-- Start of Extract to read --

The EU and AIB’s Government Preference Shares

I have been sceptical all along about the government’s decision to use €7 billion of public money to purchase preference shares in AIB and BOI earlier this year at a time when the combined market value of these banks had reached a low point of about €1 billion.

When I appeared before the Oireachtas Committee on Finance and the Public Sector in May, I argued that the Irish banks would not have the resources to pay back these preference shares and that they would end up being converted into ordinary shares.

My recent presentation to the Labour Party also argued that the government’s preference shares were most likely going to be converted to ordinary shares, thus foregoing the automatic eight percent annual divided associated with these preference shares.

AIB’s statement in relation to its negotiations with the EU Commission brings us close to this event.

Some highlights from the AIB statement:

The EC has indicated that, in line with its policy and pending its assessment of the AIB restructuring plan, AIB should not make coupon payments on its Tier 1 and Tier 2 capital instruments unless under a binding legal obligation to do so.

AIB has agreed to this request by the EC and announces that under the terms of the Stg £350,000,000 Fixed Rate/Floating Rate Guaranteed Non-voting Non-cumulative Perpetual Preferred Securities of AIB UK 3 LP which has the benefit of a subordinated guarantee of AIB (“the LP3 Preferred Securities”) that the non-cumulative distribution on these securities, which would otherwise have been payable on 14 December 2009 will not now be paid.

The effect of this decision by AIB will be to trigger the “Dividend Stopper” provisions of the LP 3 Preferred Securities, so that AIB will be precluded, for a period of one calendar year from and including 14 December 2009, from declaring and paying any distribution or dividend on its “Junior Share Capital”, an expression which, at the moment, comprises AIB’s ordinary shares (“the Ordinary Shares”) and the Irish Government €3.5bn preference shares (“the Preference Shares”) issued on 13th May 2009 to the National Pensions Reserve Fund Commission of Ireland (“NPRFC”).

Were the Dividend Stopper to remain in force, AIB would be precluded from paying the dividend due on the Preference Shares on 13 May 2010. Under these circumstances, in accordance with the terms of the Preference Shares, the NPRFC would become entitled to be issued, at a date in the future, a number of Ordinary Shares related to the cash amount of the dividend that would otherwise have been payable.

-- End of Extract to read --
-- Start of Supplied material --

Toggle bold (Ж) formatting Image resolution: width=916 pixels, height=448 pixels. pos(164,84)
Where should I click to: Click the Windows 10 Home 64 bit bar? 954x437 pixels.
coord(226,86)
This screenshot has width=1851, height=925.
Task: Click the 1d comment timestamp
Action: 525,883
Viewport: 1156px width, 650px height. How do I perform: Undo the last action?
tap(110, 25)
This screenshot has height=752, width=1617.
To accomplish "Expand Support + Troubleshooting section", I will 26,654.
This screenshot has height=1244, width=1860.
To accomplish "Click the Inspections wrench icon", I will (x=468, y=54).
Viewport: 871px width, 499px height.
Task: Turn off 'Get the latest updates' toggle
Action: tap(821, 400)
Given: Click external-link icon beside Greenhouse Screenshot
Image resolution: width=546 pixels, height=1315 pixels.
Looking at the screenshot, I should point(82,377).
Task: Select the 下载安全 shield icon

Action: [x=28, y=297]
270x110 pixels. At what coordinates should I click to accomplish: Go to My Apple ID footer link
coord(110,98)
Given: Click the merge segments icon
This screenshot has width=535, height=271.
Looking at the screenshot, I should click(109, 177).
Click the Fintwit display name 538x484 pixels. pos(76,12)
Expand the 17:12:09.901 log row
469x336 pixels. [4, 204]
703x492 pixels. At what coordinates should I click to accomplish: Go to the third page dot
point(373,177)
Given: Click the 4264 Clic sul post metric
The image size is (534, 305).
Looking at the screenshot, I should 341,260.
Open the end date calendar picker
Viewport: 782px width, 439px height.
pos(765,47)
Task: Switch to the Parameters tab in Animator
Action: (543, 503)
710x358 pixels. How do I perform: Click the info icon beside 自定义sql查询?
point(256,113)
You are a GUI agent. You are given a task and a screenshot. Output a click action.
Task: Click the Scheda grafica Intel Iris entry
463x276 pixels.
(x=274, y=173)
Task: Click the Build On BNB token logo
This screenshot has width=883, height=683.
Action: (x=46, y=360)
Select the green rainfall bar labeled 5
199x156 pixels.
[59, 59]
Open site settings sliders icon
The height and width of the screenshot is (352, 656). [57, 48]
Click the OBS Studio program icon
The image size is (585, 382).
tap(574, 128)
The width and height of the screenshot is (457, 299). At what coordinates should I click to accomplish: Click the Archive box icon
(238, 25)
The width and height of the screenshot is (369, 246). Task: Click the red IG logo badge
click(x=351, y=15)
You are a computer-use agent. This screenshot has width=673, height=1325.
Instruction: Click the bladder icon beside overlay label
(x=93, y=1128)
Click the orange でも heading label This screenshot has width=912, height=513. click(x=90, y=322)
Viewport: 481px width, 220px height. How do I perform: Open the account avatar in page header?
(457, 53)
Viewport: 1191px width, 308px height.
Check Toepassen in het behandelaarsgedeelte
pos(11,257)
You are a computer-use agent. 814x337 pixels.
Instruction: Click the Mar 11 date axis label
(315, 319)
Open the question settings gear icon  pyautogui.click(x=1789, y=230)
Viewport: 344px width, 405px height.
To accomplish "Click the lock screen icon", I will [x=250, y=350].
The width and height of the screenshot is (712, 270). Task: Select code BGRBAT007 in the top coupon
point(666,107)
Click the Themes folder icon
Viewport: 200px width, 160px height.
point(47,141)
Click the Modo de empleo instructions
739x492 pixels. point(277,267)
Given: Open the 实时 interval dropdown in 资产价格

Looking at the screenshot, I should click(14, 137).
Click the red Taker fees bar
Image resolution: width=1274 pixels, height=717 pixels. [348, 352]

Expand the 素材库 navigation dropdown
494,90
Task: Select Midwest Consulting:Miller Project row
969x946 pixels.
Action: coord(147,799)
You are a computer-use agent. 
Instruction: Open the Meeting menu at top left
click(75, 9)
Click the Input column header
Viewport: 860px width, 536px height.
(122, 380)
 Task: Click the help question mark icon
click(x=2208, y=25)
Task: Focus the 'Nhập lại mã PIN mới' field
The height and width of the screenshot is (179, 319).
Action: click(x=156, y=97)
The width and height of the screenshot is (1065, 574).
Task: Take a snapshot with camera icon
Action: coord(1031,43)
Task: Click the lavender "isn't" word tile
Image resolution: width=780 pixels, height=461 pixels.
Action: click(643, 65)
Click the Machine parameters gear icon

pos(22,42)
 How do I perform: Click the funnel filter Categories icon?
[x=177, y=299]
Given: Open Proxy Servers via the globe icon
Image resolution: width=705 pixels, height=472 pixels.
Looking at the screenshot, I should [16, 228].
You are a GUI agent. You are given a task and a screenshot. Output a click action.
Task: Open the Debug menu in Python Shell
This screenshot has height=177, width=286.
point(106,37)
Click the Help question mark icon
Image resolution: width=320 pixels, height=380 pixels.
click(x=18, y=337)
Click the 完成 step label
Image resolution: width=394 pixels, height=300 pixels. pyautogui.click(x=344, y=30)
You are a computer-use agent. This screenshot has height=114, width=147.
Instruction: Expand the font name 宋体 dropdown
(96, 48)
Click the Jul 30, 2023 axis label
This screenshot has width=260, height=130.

-- End of Supplied material --

• [Exercises to complete]
1/ From the AIB preference share article, reproduce word for word the stretch from "AIB has agreed" through "now be paid.".
2/ In the AIB preference share article, on what date were the Irish Government €3.5bn preference shares issued to the National Pensions Reserve Fund Commission of Ireland?
The records play no part in this work.

• [Task-by-task outputs]
1/
AIB has agreed to this request by the EC and announces that under the terms of the Stg £350,000,000 Fixed Rate/Floating Rate Guaranteed Non-voting Non-cumulative Perpetual Preferred Securities of AIB UK 3 LP which has the benefit of a subordinated guarantee of AIB (“the LP3 Preferred Securities”) that the non-cumulative distribution on these securities, which would otherwise have been payable on 14 December 2009 will not now be paid.

2/ 13th May 2009